What this task involves:
Copy the records below line for line, without any change, and leave the pictures out.
* begin Stored records *
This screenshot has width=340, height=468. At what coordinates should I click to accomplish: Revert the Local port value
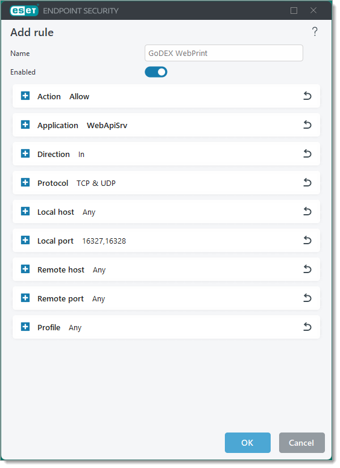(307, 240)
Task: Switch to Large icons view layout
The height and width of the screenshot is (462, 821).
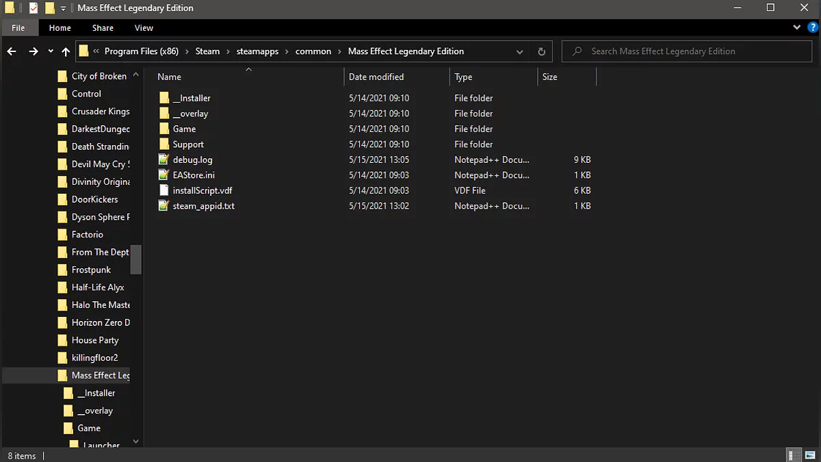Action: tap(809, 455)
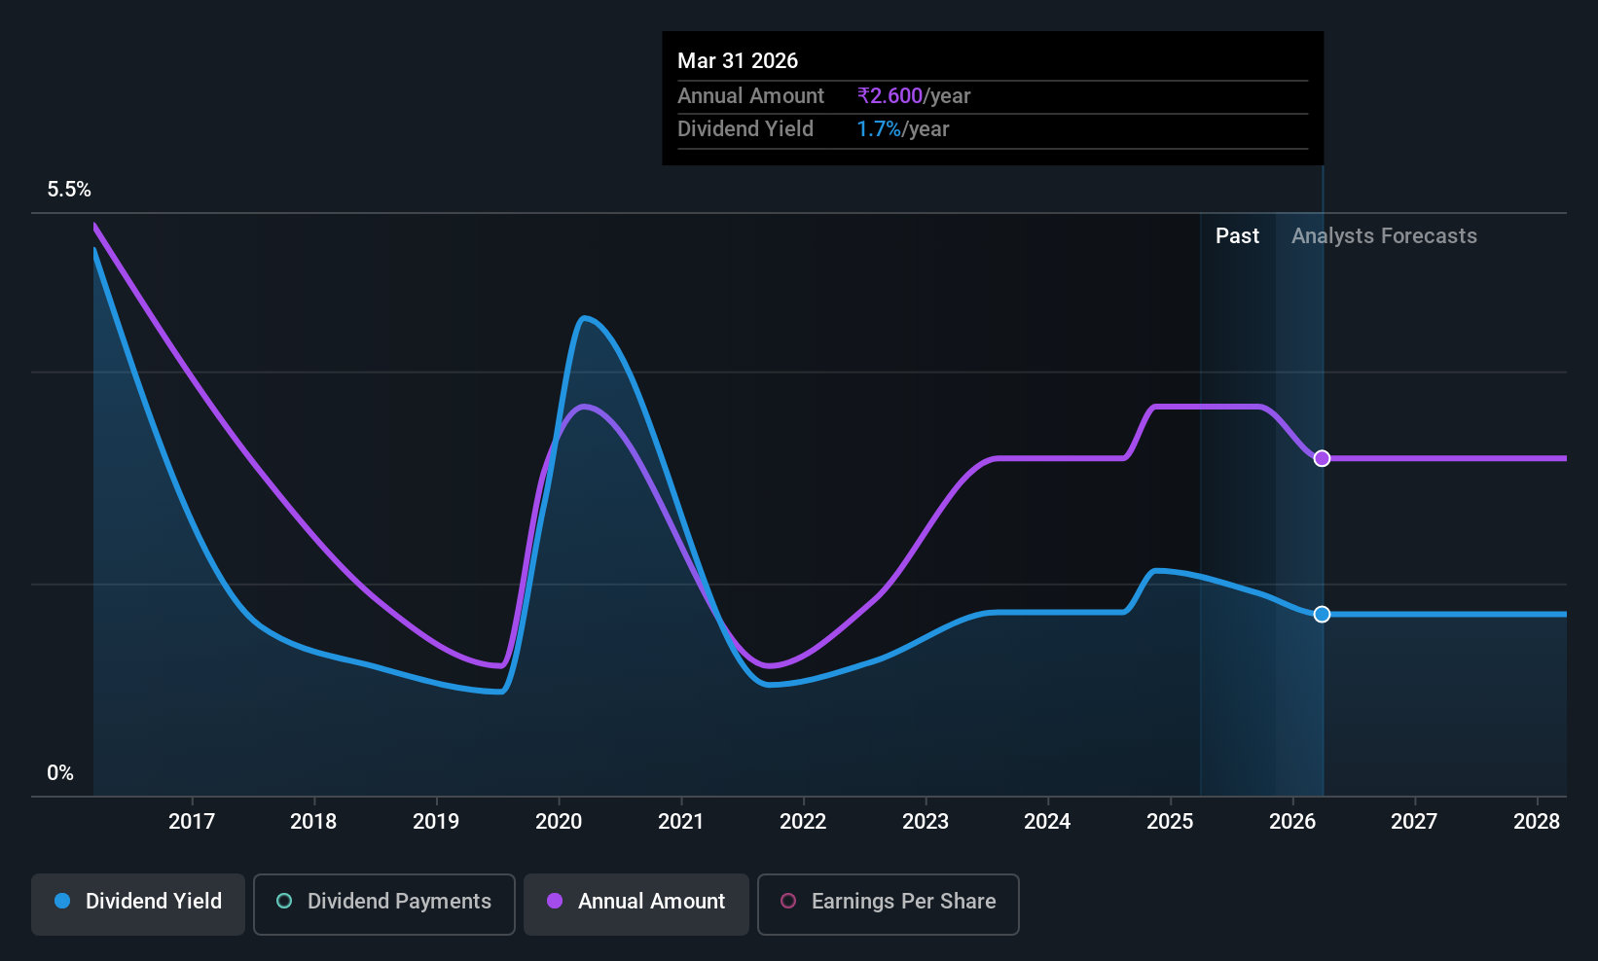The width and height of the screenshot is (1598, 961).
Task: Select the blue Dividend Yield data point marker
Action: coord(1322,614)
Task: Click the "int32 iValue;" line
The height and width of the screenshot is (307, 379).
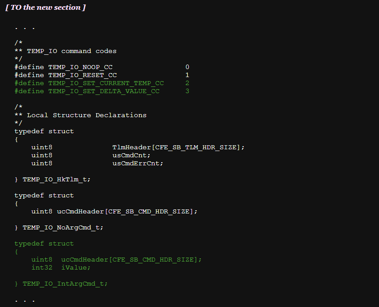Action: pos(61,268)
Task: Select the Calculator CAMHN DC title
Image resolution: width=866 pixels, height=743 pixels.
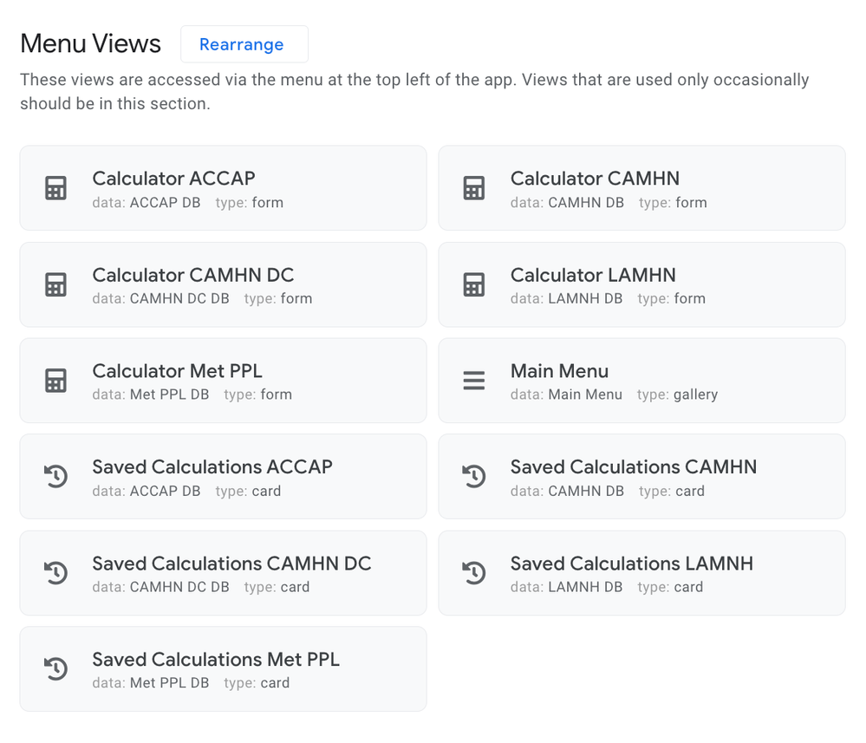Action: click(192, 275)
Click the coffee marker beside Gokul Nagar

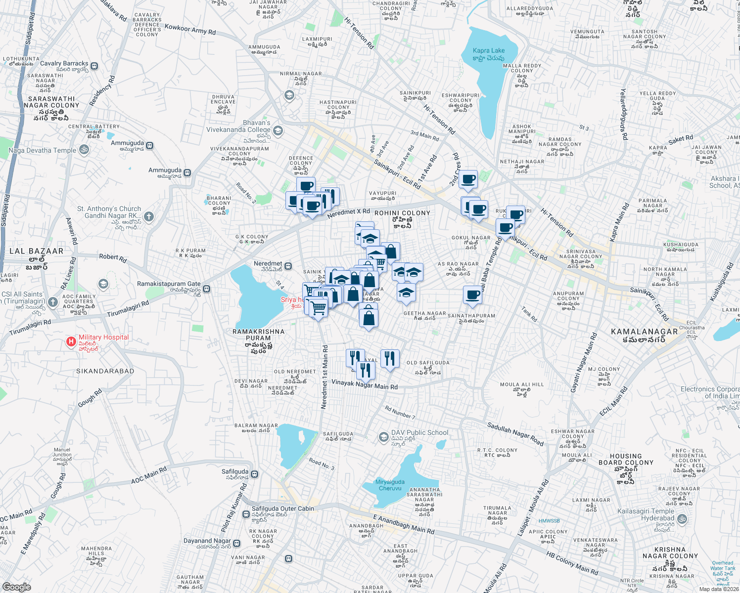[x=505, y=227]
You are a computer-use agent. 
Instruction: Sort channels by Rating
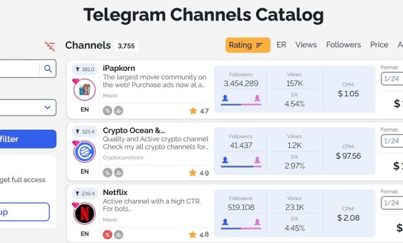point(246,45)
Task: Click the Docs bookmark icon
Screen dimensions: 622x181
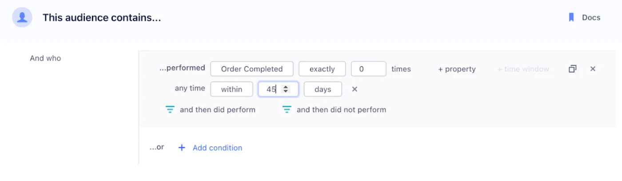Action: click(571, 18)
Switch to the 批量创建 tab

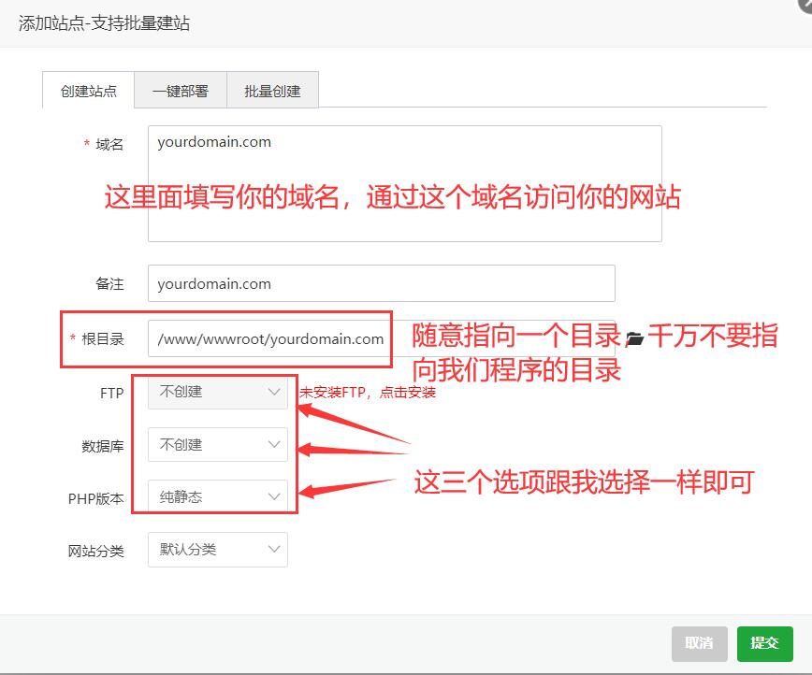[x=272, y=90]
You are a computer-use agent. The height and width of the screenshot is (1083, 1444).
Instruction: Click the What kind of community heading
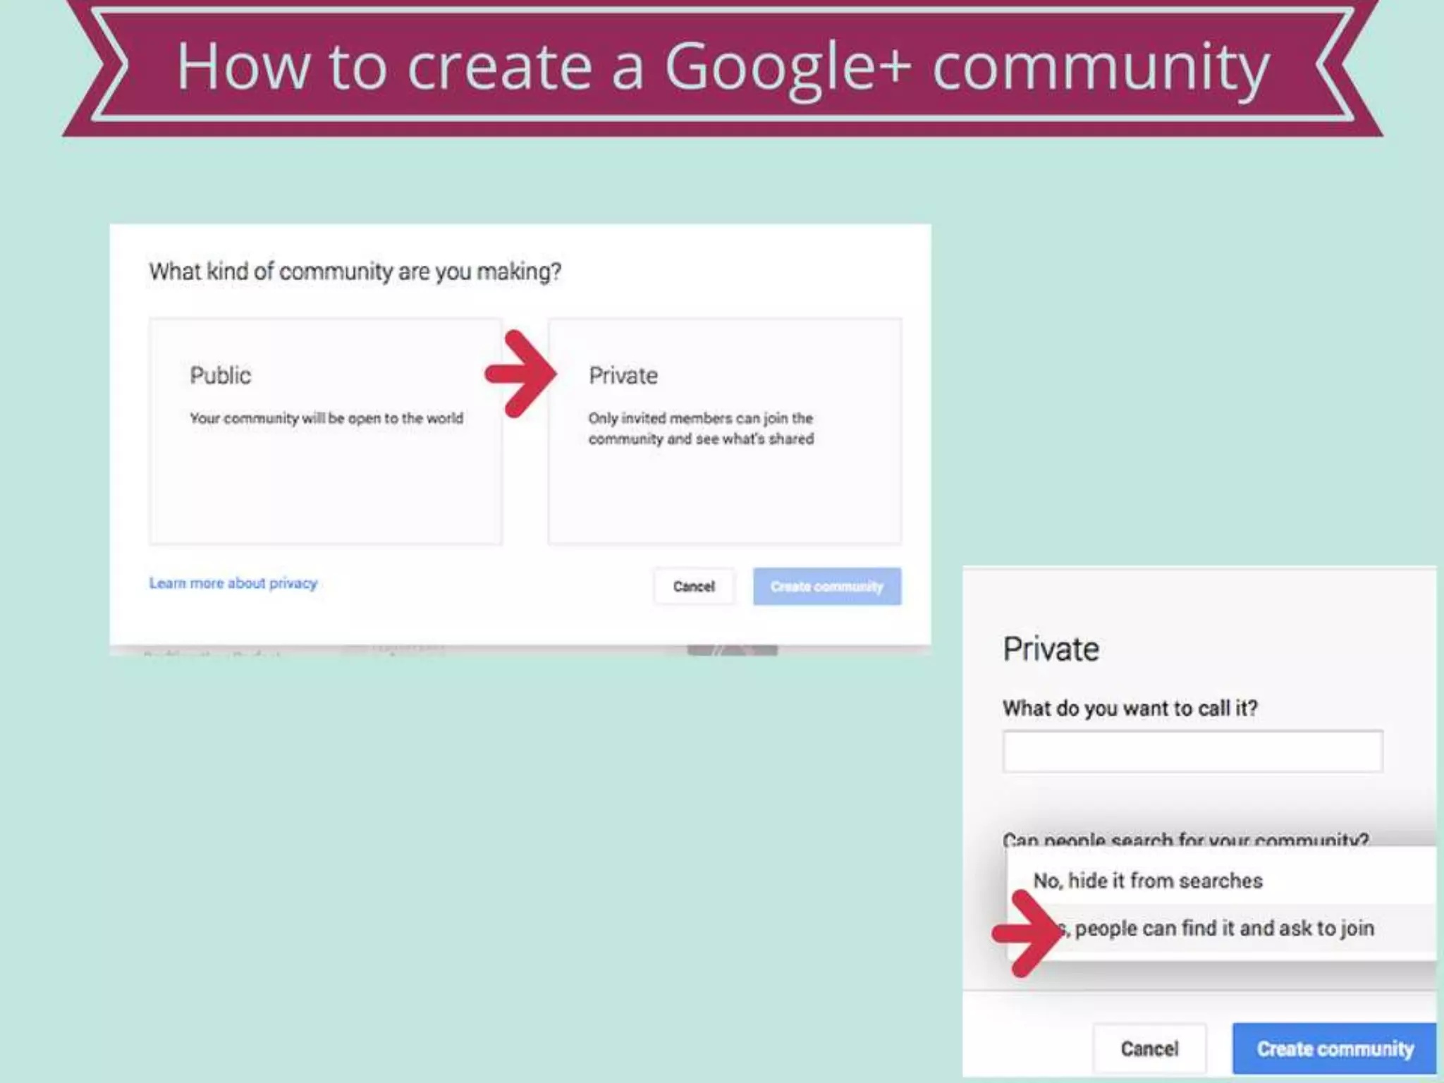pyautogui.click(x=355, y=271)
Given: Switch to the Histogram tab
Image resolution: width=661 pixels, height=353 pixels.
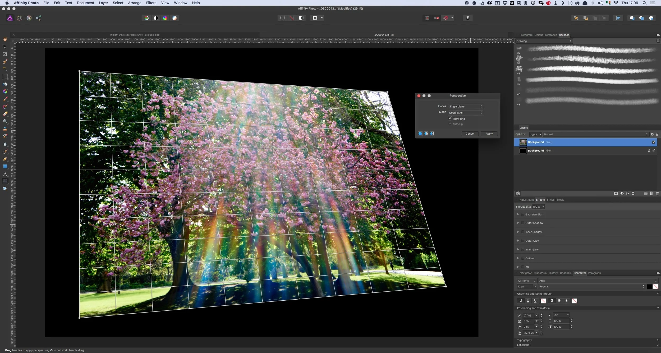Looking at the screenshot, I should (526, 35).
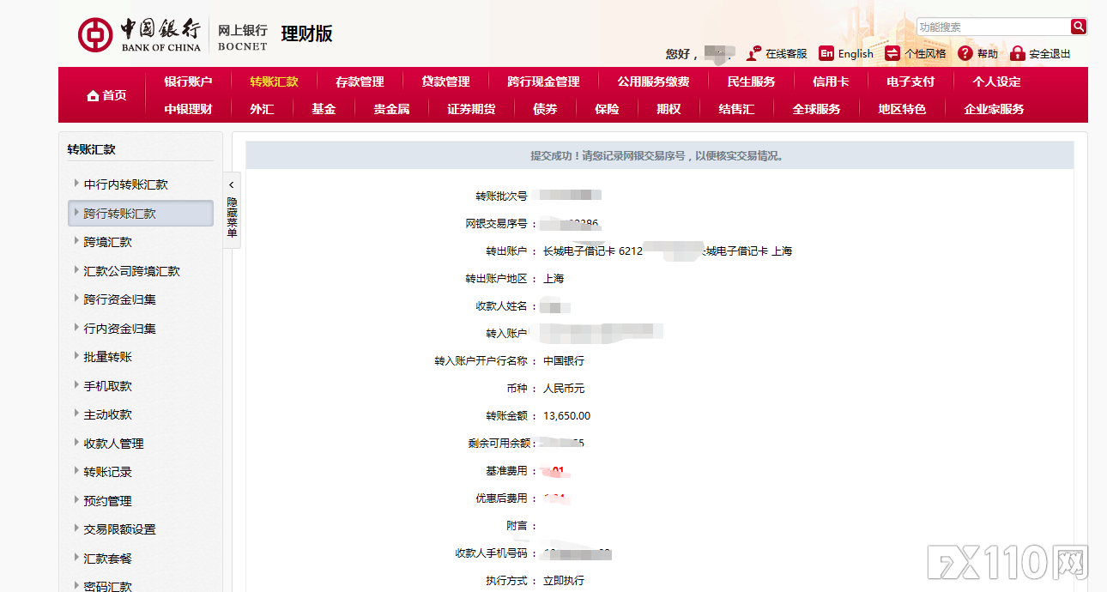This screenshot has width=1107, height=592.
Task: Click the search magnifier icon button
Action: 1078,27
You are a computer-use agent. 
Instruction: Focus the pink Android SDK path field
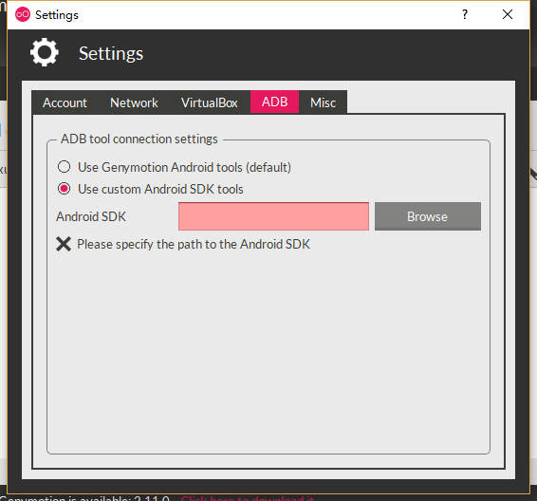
* end Stored records *
Output of the task:
This screenshot has width=340, height=468. At what coordinates should I click to accomplish: Revert the Local port value
(307, 240)
Task: Switch to Large icons view layout
The height and width of the screenshot is (462, 821).
Action: tap(809, 455)
The width and height of the screenshot is (1598, 961).
Task: Select the blue Dividend Yield data point marker
Action: coord(1322,614)
Task: Click the "int32 iValue;" line
The height and width of the screenshot is (307, 379).
Action: pos(61,268)
Task: Select the Calculator CAMHN DC title
Image resolution: width=866 pixels, height=743 pixels.
Action: click(192, 275)
Click the coffee marker beside Gokul Nagar

[x=505, y=227]
You are a computer-use agent. 
Instruction: Sort channels by Rating
point(246,45)
Task: Click the Docs bookmark icon
Screen dimensions: 622x181
Action: click(571, 18)
Switch to the 批量创建 tab

[x=272, y=90]
You are a computer-use agent. The height and width of the screenshot is (1083, 1444).
Instruction: Click the What kind of community heading
pyautogui.click(x=355, y=271)
Given: Switch to the Histogram tab
Image resolution: width=661 pixels, height=353 pixels.
Looking at the screenshot, I should (526, 35).
This screenshot has width=1107, height=592.
Task: Click the search magnifier icon button
Action: 1078,27
You are a computer-use agent. 
Instruction: Focus the pink Android SDK path field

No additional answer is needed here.